Task details: Rewrite all the entries with "GUI agent" replaced by "desktop assistant" everywhere it occurs, leaving everything else unchanged.

Records for the task:
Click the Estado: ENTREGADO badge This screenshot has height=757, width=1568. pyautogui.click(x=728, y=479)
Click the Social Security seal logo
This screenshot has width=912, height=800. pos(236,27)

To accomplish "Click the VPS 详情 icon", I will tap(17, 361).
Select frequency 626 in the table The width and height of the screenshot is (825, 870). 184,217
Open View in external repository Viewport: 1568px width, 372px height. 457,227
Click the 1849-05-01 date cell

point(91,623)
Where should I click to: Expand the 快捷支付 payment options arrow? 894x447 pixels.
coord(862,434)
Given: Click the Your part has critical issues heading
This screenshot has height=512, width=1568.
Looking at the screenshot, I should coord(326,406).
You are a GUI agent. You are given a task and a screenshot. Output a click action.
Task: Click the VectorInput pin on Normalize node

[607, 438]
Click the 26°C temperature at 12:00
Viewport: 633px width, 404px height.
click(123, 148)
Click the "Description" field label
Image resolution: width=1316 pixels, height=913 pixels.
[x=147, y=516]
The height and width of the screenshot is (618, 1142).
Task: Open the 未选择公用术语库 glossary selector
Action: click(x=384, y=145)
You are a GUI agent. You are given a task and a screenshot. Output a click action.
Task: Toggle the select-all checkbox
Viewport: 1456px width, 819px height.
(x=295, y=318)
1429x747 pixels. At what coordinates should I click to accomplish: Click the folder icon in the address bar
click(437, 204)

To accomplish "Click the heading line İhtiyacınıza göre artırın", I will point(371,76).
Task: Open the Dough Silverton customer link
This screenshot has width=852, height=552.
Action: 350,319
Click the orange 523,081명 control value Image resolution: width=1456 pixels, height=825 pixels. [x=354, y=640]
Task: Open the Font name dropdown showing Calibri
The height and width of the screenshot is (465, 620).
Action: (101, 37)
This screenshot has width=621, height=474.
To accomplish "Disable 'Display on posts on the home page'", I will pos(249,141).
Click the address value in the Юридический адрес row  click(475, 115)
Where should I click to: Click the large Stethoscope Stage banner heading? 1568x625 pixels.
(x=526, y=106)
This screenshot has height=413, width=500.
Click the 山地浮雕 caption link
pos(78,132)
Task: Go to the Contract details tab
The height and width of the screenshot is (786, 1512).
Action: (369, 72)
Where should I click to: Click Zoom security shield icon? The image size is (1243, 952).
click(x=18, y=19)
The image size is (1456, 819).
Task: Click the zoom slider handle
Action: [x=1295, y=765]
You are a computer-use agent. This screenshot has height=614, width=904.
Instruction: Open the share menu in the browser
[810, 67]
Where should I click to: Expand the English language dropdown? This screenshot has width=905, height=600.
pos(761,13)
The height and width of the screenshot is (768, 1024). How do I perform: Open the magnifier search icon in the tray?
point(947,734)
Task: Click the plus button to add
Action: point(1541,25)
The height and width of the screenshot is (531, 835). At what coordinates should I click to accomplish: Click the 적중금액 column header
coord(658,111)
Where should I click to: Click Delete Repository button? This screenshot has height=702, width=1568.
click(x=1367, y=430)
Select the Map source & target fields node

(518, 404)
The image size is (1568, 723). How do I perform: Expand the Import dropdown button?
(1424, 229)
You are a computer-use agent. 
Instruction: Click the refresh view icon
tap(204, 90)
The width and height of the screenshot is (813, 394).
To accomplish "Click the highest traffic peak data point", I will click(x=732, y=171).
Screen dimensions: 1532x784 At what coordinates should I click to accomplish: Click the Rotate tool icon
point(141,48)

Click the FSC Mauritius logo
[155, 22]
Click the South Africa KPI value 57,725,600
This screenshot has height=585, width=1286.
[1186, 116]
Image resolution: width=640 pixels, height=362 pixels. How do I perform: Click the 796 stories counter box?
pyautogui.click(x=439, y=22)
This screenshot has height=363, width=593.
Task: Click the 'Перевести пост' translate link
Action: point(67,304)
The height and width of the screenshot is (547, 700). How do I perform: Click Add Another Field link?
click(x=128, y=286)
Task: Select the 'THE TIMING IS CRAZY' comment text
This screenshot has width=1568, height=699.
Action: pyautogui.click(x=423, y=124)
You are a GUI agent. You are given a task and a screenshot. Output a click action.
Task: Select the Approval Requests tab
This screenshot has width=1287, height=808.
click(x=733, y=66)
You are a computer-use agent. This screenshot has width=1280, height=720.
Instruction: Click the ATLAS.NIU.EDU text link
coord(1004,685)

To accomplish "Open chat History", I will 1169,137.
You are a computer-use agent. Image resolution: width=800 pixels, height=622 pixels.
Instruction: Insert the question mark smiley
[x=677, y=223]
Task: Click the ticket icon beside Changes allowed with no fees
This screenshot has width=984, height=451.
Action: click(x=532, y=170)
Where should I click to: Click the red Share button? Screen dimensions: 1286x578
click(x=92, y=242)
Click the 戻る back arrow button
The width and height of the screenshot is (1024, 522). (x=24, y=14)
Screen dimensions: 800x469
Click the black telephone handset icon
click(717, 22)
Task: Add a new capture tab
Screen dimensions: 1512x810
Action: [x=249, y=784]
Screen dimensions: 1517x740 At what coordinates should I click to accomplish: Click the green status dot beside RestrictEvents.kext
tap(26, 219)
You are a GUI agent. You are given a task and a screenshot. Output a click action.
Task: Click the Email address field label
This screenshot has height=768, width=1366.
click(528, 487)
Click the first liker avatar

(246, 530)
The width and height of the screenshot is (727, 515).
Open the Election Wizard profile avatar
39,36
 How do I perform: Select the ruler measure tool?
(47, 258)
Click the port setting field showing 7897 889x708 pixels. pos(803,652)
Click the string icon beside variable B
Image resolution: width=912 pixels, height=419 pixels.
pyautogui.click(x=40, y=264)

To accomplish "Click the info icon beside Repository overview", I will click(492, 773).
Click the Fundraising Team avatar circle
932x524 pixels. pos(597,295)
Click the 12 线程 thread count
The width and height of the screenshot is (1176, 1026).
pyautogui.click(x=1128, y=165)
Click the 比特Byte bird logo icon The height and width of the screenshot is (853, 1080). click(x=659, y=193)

The output:
Click the Estado: ENTREGADO badge This screenshot has height=757, width=1568. pyautogui.click(x=728, y=479)
Click the Social Security seal logo
This screenshot has width=912, height=800. pos(236,27)

To accomplish "Click the VPS 详情 icon", I will tap(17, 361).
Select frequency 626 in the table The width and height of the screenshot is (825, 870). 184,217
Open View in external repository Viewport: 1568px width, 372px height. 457,227
Click the 1849-05-01 date cell

point(91,623)
Where should I click to: Expand the 快捷支付 payment options arrow? 894x447 pixels.
coord(862,434)
Given: Click the Your part has critical issues heading
This screenshot has height=512, width=1568.
Looking at the screenshot, I should coord(326,406).
You are a desktop assistant. You are given a task and a screenshot. Output a click action.
Task: Click the VectorInput pin on Normalize node

[607, 438]
Click the 26°C temperature at 12:00
Viewport: 633px width, 404px height.
click(123, 148)
Click the "Description" field label
Image resolution: width=1316 pixels, height=913 pixels.
[x=147, y=516]
The height and width of the screenshot is (618, 1142).
Task: Open the 未选择公用术语库 glossary selector
Action: click(x=384, y=145)
You are a desktop assistant. You are given a task and a screenshot. Output a click action.
Task: Toggle the select-all checkbox
Viewport: 1456px width, 819px height.
(x=295, y=318)
1429x747 pixels. At what coordinates should I click to accomplish: Click the folder icon in the address bar
click(437, 204)

To accomplish "Click the heading line İhtiyacınıza göre artırın", I will point(371,76).
Task: Open the Dough Silverton customer link
This screenshot has width=852, height=552.
Action: 350,319
Click the orange 523,081명 control value Image resolution: width=1456 pixels, height=825 pixels. [x=354, y=640]
Task: Open the Font name dropdown showing Calibri
The height and width of the screenshot is (465, 620).
Action: (101, 37)
This screenshot has width=621, height=474.
To accomplish "Disable 'Display on posts on the home page'", I will pos(249,141).
Click the address value in the Юридический адрес row  click(475, 115)
Where should I click to: Click the large Stethoscope Stage banner heading? 1568x625 pixels.
(x=526, y=106)
This screenshot has height=413, width=500.
Click the 山地浮雕 caption link
pos(78,132)
Task: Go to the Contract details tab
The height and width of the screenshot is (786, 1512).
Action: (369, 72)
Where should I click to: Click Zoom security shield icon? The image size is (1243, 952).
click(x=18, y=19)
The image size is (1456, 819).
Task: Click the zoom slider handle
Action: [x=1295, y=765]
You are a computer-use agent. This screenshot has height=614, width=904.
Instruction: Open the share menu in the browser
[810, 67]
Where should I click to: Expand the English language dropdown? This screenshot has width=905, height=600.
pos(761,13)
The height and width of the screenshot is (768, 1024). How do I perform: Open the magnifier search icon in the tray?
point(947,734)
Task: Click the plus button to add
Action: point(1541,25)
The height and width of the screenshot is (531, 835). At what coordinates should I click to accomplish: Click the 적중금액 column header
coord(658,111)
Where should I click to: Click Delete Repository button? This screenshot has height=702, width=1568.
click(x=1367, y=430)
Select the Map source & target fields node

(518, 404)
The image size is (1568, 723). How do I perform: Expand the Import dropdown button?
(1424, 229)
You are a computer-use agent. 
Instruction: Click the refresh view icon
tap(204, 90)
The width and height of the screenshot is (813, 394).
To accomplish "Click the highest traffic peak data point", I will click(x=732, y=171).
Screen dimensions: 1532x784 At what coordinates should I click to accomplish: Click the Rotate tool icon
point(141,48)

Click the FSC Mauritius logo
[155, 22]
Click the South Africa KPI value 57,725,600
This screenshot has height=585, width=1286.
[1186, 116]
Image resolution: width=640 pixels, height=362 pixels. How do I perform: Click the 796 stories counter box?
pyautogui.click(x=439, y=22)
This screenshot has height=363, width=593.
Task: Click the 'Перевести пост' translate link
Action: point(67,304)
The height and width of the screenshot is (547, 700). How do I perform: Click Add Another Field link?
click(x=128, y=286)
Task: Select the 'THE TIMING IS CRAZY' comment text
This screenshot has width=1568, height=699.
Action: pyautogui.click(x=423, y=124)
You are a desktop assistant. You are given a task and a screenshot. Output a click action.
Task: Select the Approval Requests tab
This screenshot has width=1287, height=808.
click(x=733, y=66)
You are a computer-use agent. This screenshot has width=1280, height=720.
Instruction: Click the ATLAS.NIU.EDU text link
coord(1004,685)

To accomplish "Open chat History", I will 1169,137.
You are a computer-use agent. Image resolution: width=800 pixels, height=622 pixels.
Instruction: Insert the question mark smiley
[x=677, y=223]
Task: Click the ticket icon beside Changes allowed with no fees
This screenshot has width=984, height=451.
Action: click(x=532, y=170)
Where should I click to: Click the red Share button? Screen dimensions: 1286x578
click(x=92, y=242)
Click the 戻る back arrow button
The width and height of the screenshot is (1024, 522). (x=24, y=14)
Screen dimensions: 800x469
Click the black telephone handset icon
click(717, 22)
Task: Add a new capture tab
Screen dimensions: 1512x810
Action: [x=249, y=784]
Screen dimensions: 1517x740 At what coordinates should I click to accomplish: Click the green status dot beside RestrictEvents.kext
tap(26, 219)
You are a desktop assistant. You are given a task and a screenshot. Output a click action.
Task: Click the Email address field label
This screenshot has height=768, width=1366.
click(528, 487)
Click the first liker avatar

(246, 530)
The width and height of the screenshot is (727, 515).
Open the Election Wizard profile avatar
39,36
 How do I perform: Select the ruler measure tool?
(47, 258)
Click the port setting field showing 7897 889x708 pixels. pos(803,652)
Click the string icon beside variable B
Image resolution: width=912 pixels, height=419 pixels.
pyautogui.click(x=40, y=264)

To accomplish "Click the info icon beside Repository overview", I will click(492, 773).
Click the Fundraising Team avatar circle
932x524 pixels. pos(597,295)
Click the 12 线程 thread count
The width and height of the screenshot is (1176, 1026).
pyautogui.click(x=1128, y=165)
Click the 比特Byte bird logo icon The height and width of the screenshot is (853, 1080). click(x=659, y=193)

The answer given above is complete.